-- THE PROBLEM --
Which lines below contain the word "width", with case counting? Select each of them and copy it out in full.
---------- SOURCE MATERIAL ----------
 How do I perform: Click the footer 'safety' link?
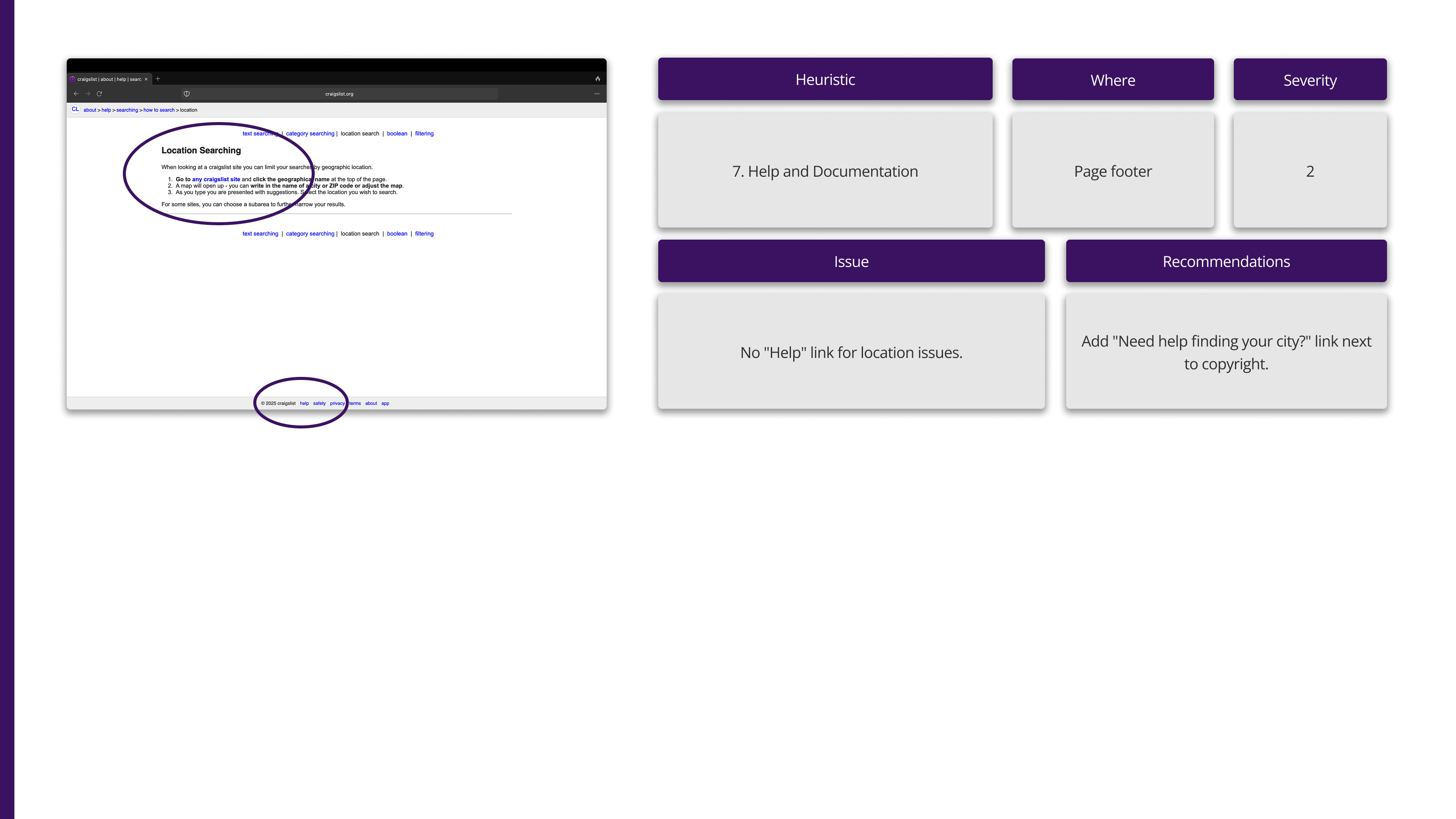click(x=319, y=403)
----------
---------- SOURCE MATERIAL ----------
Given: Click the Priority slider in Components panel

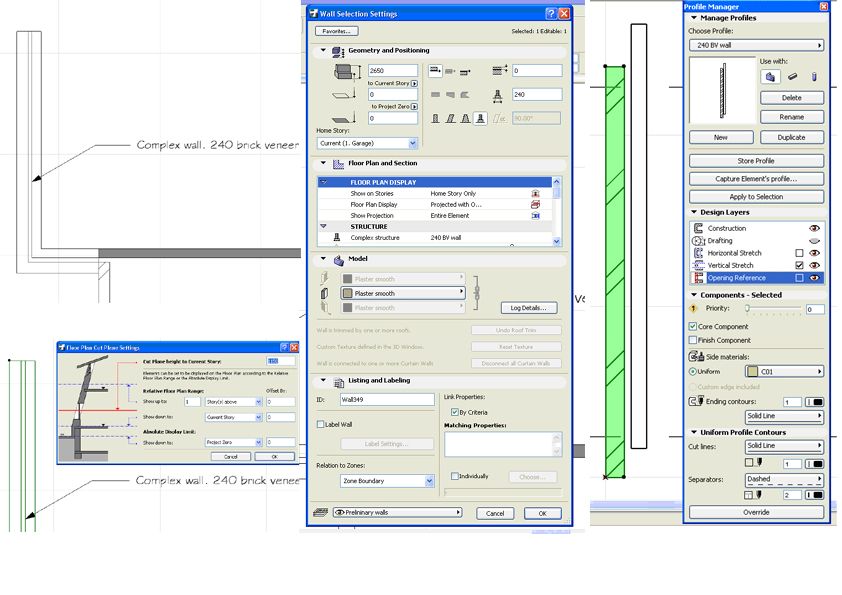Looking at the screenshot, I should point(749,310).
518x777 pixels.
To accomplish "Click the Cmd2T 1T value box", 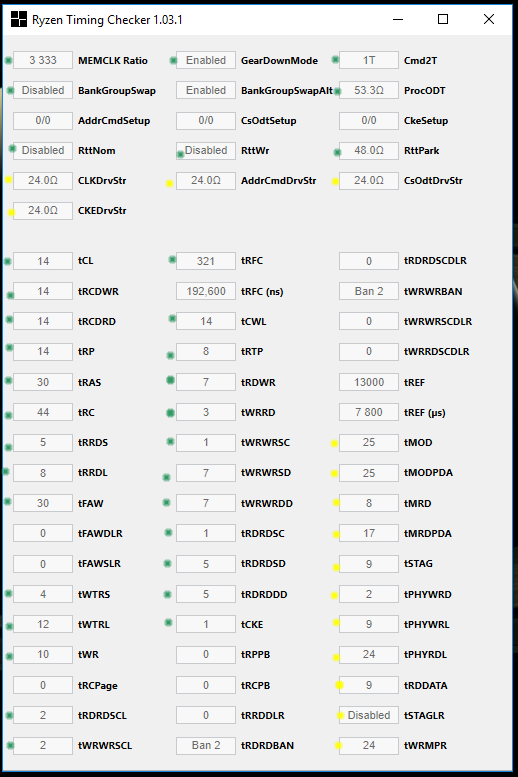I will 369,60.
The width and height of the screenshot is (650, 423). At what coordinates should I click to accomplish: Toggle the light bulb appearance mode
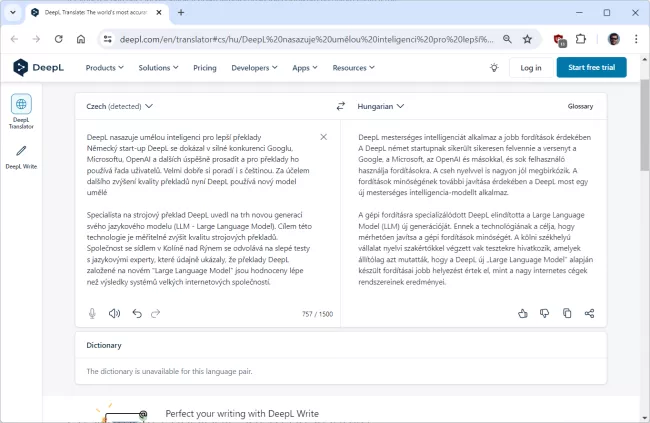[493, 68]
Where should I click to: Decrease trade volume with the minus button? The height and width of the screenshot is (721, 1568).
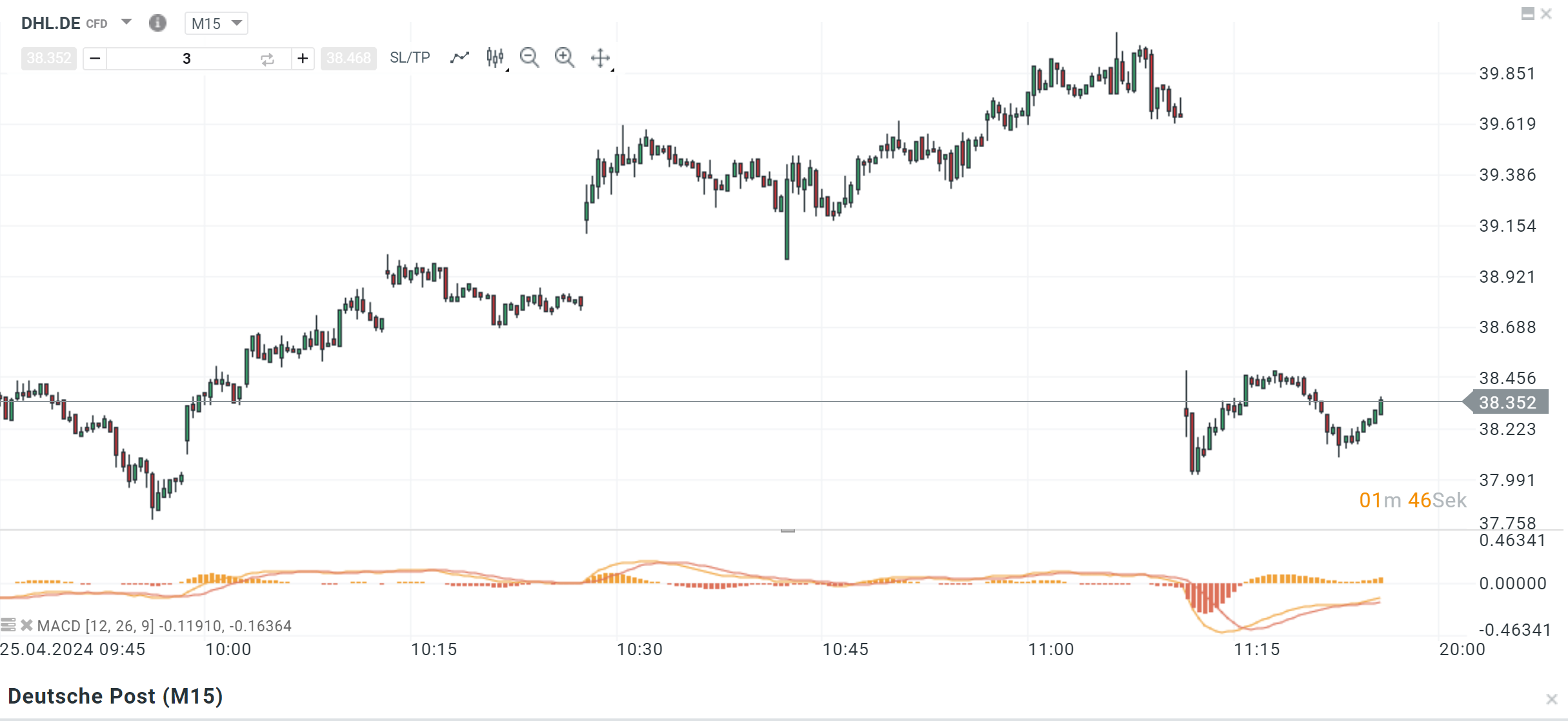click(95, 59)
----------
---------- SOURCE MATERIAL ----------
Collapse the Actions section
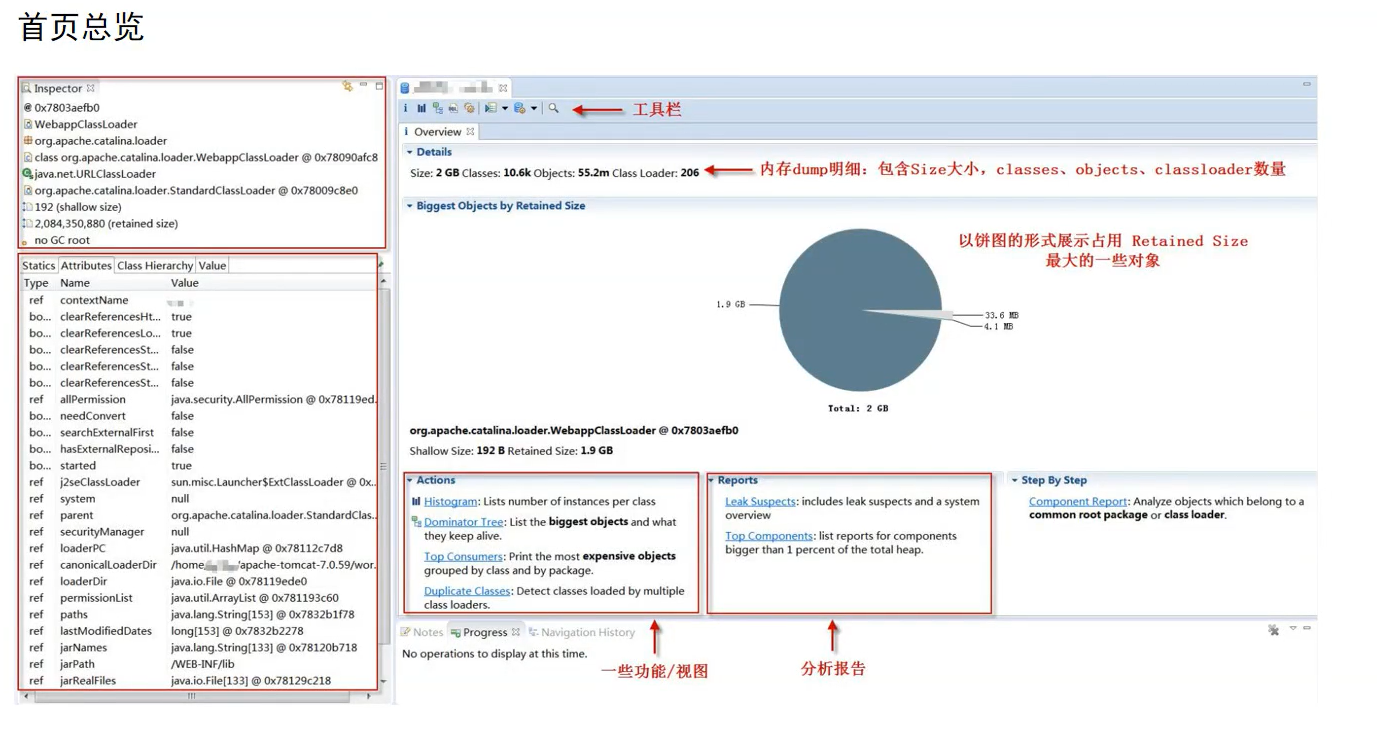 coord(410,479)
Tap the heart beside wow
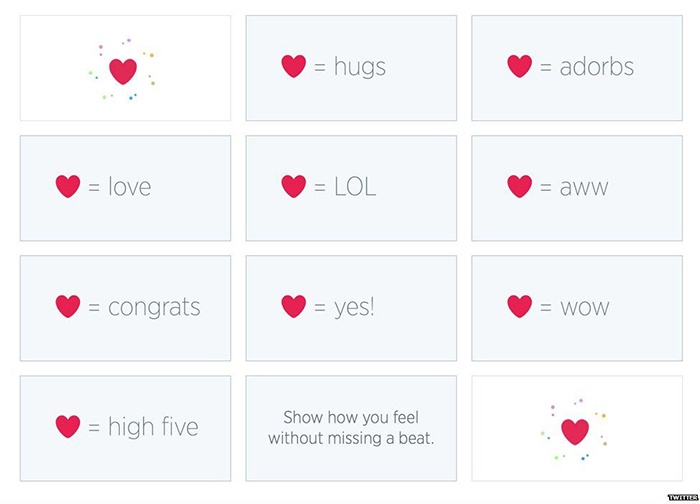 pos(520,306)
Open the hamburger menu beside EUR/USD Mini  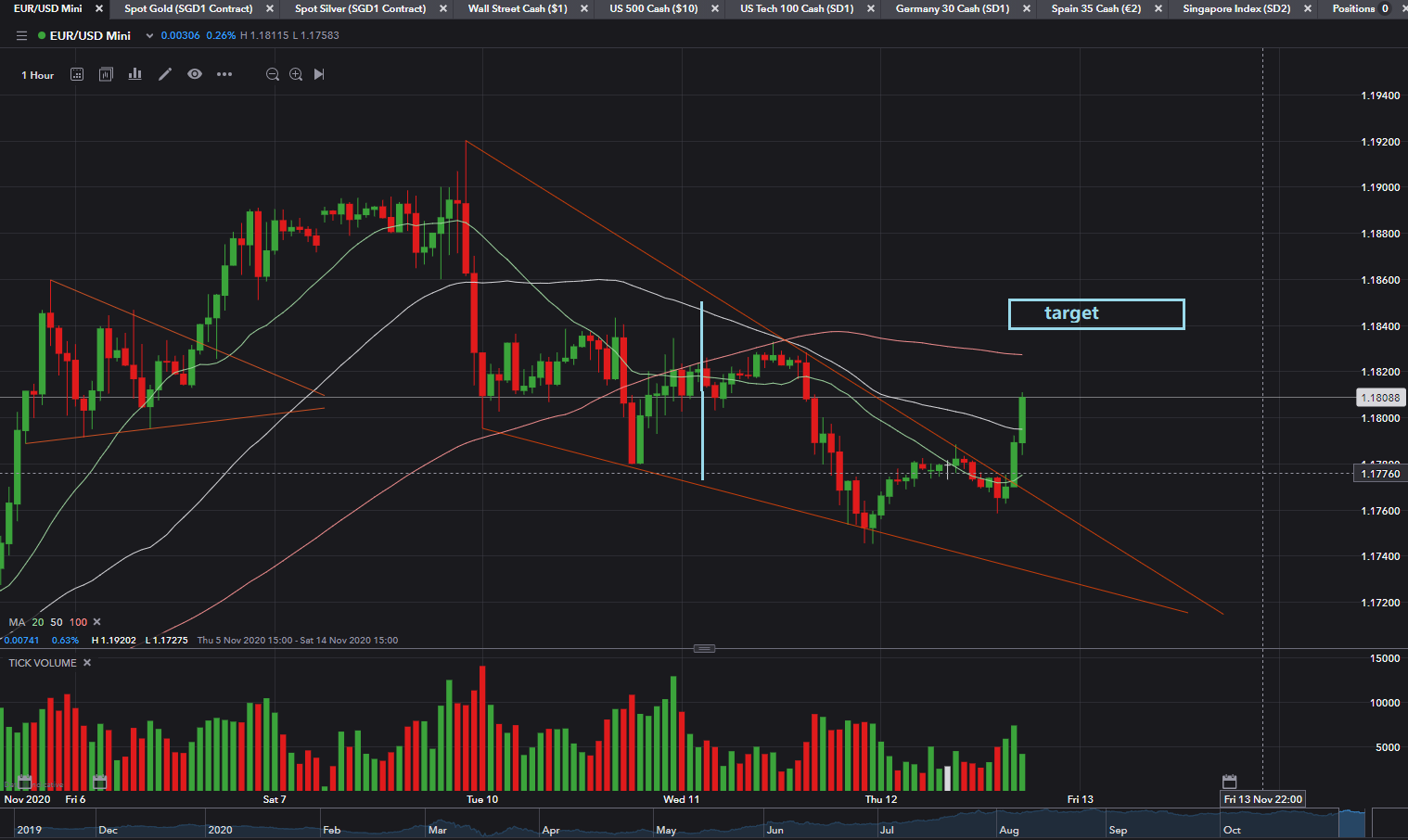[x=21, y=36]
----------
-- TASK RESULT --
The width and height of the screenshot is (650, 423). At what coordinates should I click to accomplish: Toggle the light bulb appearance mode
Where should I click to: Decrease trade volume with the minus button? The height and width of the screenshot is (721, 1568).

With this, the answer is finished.